# weak derivative

• Nov 20th 2011, 05:31 PM
Veve
weak derivative
I have the function f(x)= x+1 for x greater or equal to 0 and -x-1 for x less than 0 ,
I have to prove that f has no weak derivative.

I computed <Df,g>= 2g(0)+\int_0^\infty g(x)dx - \int_{-\infty}^0 g(x)dx , where g is a test function.
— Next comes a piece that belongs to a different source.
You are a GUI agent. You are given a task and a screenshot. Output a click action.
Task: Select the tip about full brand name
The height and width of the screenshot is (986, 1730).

But how do I prove that this is of the form \int_{-infty}^\infty h(x)g(x)dx and that Df is not in L^1_{loc}(R)?

Thanks.
• Nov 20th 2011, 07:11 PM
Jose27
Re: weak derivative
Notice that $\displaystyle f$ has classical derivatives on $\displaystyle (-\infty,0)$ and on $\displaystyle (0,\infty)$, so any weak derivative of $\displaystyle f$ must coincide, on these intervals, with the strong derivative, so the only possible choice of derivative is $\displaystyle g(x)=1$ if $\displaystyle x>0$ and $\displaystyle g(x)=-1$ for $\displaystyle x<0$. Now take $\displaystyle h \in C_c^{\infty}(\mathbb{R})$, we calculate

$\displaystyle \int_{\mathbb{R}} fh'= 2\left( xh(x)|_{0}^{\infty}-\int_0^{\infty} h(x)dx\right) - 2h(0)$
$\displaystyle \int_{\mathbb{R}} gh= 2\int_0^{\infty} h(x)dx$

By the definition of weak derivative, the sum of these two quantities must be zero, so we arrive at $\displaystyle h(0)=0$. Since $\displaystyle h$ was arbitrary we get our contradiction. Notice that the contradiction works only because we allow the support of $\displaystyle h$ to be outside the sets where we know the function is differentiable.